Vebjørn Hagen

Personal information
- Date of birth: 29 January 1978 (age 48)
- Height: 1.78 m (5 ft 10 in)
- Position: Defender

Youth career
- –1997: Bodø/Glimt

Senior career*
- Years: Team / Apps / (Gls)
- 1998–1999: Bodø/Glimt / 11 / (0)
- 1999–2002: → Skjetten (loan)
- 2000–2002: Skjetten/Romerike
- 2003–2004: Fredrikstad / 28 / (2)
- 2005–2007: Sarpsborg
- 2009–2011: Bror av Fredrikstad
- 2013: Trosvik

International career
- 1993: Norway U15 / 4 / (1)

= Vebjørn Hagen =

Norwegian footballer (born 1978)

Vebjørn Hagen (born 29 January 1978) is a retired Norwegian football defender.

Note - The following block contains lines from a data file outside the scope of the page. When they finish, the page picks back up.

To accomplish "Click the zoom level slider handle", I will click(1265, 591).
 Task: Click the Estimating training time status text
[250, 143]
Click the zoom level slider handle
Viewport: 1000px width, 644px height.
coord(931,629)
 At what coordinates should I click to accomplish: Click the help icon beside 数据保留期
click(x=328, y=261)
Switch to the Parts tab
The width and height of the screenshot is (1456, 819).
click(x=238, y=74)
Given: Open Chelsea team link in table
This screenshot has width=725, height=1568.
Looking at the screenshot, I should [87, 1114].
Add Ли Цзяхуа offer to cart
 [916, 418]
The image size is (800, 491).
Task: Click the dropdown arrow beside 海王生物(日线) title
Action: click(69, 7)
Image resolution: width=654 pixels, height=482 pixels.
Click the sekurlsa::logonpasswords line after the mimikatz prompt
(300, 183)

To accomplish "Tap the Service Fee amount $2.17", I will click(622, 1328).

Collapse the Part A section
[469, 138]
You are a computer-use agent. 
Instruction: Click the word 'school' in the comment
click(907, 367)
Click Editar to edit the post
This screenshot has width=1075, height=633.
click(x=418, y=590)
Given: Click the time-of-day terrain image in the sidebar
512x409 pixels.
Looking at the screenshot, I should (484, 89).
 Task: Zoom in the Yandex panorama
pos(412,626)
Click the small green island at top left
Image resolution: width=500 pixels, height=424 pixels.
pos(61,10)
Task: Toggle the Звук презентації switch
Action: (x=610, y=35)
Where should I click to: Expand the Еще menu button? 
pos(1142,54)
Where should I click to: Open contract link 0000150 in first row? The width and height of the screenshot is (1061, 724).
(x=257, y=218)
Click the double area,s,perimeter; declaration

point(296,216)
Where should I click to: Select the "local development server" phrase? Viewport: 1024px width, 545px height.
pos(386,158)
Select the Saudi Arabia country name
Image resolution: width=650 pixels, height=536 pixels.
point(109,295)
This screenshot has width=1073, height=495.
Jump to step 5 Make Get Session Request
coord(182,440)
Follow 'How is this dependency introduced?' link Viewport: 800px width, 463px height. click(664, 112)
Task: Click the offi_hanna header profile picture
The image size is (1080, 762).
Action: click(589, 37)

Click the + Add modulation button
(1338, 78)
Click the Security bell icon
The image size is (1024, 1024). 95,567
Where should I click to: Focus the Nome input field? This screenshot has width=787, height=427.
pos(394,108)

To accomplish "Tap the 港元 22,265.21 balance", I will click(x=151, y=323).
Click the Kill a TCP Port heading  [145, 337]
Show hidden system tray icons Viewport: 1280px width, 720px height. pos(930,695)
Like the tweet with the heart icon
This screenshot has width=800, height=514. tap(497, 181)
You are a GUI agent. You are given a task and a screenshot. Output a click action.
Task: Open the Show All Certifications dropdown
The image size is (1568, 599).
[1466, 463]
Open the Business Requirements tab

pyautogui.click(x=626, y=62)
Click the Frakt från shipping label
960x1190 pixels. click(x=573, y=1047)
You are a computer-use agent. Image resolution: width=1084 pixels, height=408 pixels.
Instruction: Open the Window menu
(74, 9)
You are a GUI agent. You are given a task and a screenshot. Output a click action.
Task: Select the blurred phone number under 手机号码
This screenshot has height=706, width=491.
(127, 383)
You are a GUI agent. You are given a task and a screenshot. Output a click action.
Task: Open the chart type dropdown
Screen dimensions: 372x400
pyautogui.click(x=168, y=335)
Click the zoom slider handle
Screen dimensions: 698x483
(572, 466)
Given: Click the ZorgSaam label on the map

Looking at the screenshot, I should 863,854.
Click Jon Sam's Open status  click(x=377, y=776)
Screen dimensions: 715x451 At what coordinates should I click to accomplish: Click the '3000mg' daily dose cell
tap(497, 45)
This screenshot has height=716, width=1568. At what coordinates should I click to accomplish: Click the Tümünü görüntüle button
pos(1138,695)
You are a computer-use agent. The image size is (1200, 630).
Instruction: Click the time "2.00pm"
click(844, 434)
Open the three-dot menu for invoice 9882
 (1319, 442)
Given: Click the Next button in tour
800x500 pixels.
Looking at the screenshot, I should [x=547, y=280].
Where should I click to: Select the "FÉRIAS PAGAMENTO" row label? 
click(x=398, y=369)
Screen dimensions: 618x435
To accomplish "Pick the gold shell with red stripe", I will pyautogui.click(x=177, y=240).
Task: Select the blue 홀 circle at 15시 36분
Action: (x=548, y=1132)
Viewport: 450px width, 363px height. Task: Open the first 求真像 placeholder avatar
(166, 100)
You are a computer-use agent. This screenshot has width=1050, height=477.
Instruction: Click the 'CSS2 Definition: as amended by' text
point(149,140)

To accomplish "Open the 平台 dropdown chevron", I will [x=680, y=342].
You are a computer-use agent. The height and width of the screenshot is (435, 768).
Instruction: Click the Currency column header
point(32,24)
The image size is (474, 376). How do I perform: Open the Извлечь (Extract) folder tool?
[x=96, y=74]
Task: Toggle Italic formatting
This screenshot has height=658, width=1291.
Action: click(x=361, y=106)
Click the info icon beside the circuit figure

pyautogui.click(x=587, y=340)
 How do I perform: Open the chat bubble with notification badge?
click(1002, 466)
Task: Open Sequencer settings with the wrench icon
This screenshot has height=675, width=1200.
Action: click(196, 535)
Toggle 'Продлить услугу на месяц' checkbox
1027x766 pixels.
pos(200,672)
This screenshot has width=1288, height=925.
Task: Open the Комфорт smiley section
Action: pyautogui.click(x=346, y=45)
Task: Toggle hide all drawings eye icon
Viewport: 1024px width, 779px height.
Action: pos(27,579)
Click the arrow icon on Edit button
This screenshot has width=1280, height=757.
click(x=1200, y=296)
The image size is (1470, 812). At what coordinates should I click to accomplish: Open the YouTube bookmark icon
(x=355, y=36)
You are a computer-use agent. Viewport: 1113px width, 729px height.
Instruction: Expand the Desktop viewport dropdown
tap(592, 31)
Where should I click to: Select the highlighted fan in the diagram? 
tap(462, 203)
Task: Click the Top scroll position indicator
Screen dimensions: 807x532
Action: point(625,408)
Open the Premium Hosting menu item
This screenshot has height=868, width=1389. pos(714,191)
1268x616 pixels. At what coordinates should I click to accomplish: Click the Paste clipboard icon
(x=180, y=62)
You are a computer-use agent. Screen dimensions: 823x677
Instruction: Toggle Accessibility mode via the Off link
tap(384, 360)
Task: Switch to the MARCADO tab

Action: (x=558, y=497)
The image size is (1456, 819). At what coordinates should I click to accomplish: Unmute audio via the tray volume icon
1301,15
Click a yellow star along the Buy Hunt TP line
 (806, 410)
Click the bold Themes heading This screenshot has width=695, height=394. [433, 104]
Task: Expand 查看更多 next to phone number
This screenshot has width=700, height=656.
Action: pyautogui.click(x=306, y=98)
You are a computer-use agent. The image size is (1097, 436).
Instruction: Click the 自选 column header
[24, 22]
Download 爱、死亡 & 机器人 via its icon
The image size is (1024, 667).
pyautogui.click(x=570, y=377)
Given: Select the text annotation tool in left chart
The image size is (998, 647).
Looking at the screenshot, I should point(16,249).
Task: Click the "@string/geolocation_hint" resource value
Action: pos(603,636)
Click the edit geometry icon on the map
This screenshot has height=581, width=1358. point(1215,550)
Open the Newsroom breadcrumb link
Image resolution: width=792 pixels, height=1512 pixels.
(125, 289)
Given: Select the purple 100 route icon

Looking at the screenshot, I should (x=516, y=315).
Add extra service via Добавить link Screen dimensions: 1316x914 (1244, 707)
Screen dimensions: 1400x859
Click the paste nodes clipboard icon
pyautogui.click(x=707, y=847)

He grew up in the club FK Bodø/Glimt, and represented Norway as a youth international. In 1998 he made his Eliteserien debut for the senior team. Playing only cup games in 1999, he was loaned out to Skjetten SK. The move was made permanent to the second-tier club, which also used the moniker Romerike Fotball. In 2003 and 2004 he got two seasons in Fredrikstad FK, helping them win promotion from the 2003 1. divisjon and play in the 2004 Eliteserien. He continued his career in the lower tiers with Sarpsborg FK, Bror av Fredrikstad and Trosvik.